Task to carry out: Scan the records that follow, and whenever a line has the word "card", copy it.

Information provided:
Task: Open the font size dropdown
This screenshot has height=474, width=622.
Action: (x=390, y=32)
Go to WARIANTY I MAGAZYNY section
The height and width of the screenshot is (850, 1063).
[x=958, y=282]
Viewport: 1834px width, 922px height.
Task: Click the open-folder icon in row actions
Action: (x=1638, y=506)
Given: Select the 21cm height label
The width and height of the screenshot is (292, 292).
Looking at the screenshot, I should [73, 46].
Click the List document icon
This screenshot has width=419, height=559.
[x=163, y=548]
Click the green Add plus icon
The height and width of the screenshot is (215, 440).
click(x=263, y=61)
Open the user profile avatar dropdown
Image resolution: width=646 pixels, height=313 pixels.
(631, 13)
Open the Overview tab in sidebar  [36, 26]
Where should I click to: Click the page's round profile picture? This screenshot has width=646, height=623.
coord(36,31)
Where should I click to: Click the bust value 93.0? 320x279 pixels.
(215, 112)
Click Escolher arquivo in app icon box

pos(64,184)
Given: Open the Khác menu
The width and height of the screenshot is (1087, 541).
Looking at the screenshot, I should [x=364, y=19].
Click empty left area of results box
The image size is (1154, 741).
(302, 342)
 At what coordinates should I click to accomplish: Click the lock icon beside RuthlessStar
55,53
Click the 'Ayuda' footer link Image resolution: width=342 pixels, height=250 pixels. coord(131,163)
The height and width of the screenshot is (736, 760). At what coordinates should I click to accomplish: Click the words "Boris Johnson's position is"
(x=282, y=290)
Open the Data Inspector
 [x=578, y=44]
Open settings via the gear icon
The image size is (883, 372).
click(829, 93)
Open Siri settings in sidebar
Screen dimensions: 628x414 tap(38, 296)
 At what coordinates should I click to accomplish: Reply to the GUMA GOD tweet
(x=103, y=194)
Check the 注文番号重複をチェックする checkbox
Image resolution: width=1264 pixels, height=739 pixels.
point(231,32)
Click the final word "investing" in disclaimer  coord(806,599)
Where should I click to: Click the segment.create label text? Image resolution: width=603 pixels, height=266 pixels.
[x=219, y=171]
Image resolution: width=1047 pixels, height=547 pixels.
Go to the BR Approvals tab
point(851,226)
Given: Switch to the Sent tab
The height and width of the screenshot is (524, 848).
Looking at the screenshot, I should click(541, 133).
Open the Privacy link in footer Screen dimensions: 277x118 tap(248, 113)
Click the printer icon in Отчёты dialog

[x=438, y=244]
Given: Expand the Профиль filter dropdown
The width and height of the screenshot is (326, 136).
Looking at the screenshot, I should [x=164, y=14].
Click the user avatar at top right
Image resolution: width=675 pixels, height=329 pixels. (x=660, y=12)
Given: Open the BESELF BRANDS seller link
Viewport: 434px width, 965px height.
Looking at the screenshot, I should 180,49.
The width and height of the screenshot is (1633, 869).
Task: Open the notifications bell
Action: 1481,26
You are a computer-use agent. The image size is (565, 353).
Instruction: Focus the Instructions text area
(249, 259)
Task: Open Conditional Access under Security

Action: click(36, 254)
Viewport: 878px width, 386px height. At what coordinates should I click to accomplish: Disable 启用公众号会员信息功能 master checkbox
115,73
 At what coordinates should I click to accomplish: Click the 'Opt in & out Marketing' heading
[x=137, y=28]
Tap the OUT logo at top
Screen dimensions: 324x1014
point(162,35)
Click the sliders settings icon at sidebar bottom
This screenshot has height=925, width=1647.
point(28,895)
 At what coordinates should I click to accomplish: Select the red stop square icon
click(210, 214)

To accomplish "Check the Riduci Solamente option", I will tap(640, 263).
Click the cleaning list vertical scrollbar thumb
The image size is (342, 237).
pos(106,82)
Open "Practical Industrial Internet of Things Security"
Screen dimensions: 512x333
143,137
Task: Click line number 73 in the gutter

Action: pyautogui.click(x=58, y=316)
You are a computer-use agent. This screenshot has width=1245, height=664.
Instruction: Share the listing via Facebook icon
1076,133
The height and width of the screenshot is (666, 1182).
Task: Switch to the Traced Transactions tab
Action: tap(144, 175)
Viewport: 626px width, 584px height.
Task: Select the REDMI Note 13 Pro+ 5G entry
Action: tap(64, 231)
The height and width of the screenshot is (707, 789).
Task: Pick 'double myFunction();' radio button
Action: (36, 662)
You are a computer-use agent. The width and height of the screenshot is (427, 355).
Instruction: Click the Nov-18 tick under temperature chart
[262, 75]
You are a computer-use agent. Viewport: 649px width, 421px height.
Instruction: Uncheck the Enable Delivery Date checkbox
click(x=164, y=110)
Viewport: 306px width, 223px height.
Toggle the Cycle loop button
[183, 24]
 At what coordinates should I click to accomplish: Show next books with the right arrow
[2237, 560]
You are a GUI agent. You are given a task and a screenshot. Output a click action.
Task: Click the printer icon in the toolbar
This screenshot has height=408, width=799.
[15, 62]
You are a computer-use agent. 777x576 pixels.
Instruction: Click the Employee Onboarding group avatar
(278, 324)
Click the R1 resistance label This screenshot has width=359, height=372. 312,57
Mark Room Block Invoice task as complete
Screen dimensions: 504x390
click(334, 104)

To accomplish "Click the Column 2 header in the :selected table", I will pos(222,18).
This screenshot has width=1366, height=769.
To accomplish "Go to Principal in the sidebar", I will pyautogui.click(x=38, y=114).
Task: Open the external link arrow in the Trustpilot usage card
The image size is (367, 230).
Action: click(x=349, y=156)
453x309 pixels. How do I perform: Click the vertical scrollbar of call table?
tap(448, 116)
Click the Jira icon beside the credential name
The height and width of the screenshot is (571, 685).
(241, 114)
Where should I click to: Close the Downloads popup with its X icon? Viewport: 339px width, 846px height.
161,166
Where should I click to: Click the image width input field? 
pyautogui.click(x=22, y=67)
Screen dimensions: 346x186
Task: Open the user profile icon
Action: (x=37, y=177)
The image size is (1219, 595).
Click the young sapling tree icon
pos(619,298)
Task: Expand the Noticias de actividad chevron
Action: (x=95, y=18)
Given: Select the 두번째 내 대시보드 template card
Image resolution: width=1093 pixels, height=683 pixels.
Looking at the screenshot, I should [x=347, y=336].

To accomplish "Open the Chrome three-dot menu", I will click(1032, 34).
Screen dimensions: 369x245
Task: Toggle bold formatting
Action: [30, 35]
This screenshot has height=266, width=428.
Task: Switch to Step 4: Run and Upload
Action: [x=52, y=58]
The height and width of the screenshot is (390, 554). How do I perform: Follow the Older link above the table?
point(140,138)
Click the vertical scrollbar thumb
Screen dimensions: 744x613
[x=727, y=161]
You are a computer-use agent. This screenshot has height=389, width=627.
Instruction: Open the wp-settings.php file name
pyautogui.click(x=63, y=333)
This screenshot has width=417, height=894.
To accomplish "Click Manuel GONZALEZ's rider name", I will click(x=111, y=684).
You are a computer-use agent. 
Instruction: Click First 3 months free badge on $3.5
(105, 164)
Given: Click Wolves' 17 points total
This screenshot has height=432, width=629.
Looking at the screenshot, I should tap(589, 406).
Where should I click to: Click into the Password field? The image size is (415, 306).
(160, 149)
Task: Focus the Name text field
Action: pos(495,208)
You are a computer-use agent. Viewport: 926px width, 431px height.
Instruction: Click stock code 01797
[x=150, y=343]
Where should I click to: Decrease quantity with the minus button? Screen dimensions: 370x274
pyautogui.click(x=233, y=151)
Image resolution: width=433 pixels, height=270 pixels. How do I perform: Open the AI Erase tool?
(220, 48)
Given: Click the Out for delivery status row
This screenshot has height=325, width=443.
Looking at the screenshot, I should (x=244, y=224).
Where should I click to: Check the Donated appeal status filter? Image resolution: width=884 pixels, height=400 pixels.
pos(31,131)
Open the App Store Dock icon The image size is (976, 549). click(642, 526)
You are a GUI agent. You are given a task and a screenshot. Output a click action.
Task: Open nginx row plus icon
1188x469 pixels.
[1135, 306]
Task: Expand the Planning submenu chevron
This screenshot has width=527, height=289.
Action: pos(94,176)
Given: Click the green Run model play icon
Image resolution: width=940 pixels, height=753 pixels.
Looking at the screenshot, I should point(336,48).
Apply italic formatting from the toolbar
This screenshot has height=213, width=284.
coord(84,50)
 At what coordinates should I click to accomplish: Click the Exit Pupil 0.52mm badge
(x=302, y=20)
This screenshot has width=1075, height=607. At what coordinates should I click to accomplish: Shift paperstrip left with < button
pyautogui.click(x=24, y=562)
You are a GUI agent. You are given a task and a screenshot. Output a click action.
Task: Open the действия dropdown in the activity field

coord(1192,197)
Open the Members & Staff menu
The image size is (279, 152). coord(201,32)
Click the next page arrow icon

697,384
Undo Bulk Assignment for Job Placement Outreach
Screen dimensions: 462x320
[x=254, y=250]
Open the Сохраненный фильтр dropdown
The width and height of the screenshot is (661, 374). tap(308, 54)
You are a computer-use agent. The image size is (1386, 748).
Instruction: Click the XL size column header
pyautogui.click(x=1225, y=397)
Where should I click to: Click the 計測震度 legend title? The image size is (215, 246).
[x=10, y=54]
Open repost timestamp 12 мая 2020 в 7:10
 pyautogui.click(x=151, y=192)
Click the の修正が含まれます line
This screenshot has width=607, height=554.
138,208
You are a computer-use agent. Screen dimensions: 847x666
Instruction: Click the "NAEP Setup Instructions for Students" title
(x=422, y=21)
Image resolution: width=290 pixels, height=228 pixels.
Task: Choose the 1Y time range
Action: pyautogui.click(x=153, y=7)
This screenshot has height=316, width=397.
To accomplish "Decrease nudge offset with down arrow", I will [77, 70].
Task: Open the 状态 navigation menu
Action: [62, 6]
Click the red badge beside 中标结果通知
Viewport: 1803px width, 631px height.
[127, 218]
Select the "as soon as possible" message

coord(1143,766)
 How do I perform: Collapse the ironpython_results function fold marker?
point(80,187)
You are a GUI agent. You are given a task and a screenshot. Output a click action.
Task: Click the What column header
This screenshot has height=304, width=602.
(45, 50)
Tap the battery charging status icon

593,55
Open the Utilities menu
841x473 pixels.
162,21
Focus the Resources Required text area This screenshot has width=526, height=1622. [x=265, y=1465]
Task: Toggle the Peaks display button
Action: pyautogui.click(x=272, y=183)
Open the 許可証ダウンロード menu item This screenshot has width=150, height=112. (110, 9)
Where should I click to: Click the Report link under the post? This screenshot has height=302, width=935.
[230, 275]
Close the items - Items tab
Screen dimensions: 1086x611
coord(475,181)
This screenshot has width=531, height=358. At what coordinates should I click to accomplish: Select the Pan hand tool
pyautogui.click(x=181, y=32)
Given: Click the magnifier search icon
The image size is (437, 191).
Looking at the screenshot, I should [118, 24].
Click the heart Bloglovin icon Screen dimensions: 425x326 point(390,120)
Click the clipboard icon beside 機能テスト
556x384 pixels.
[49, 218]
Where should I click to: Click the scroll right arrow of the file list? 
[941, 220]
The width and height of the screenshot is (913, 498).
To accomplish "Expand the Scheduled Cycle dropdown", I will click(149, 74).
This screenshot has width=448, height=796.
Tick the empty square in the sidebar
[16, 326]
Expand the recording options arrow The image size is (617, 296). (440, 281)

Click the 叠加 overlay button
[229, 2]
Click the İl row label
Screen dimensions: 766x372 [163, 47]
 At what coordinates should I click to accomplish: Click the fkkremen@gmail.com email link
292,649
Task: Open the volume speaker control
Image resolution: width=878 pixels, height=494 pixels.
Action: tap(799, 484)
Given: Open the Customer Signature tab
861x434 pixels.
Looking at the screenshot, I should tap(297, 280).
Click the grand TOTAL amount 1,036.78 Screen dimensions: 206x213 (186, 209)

Solution for this exercise:
Task: Open the external link arrow in the Trustpilot usage card
Given: Select the 두번째 내 대시보드 template card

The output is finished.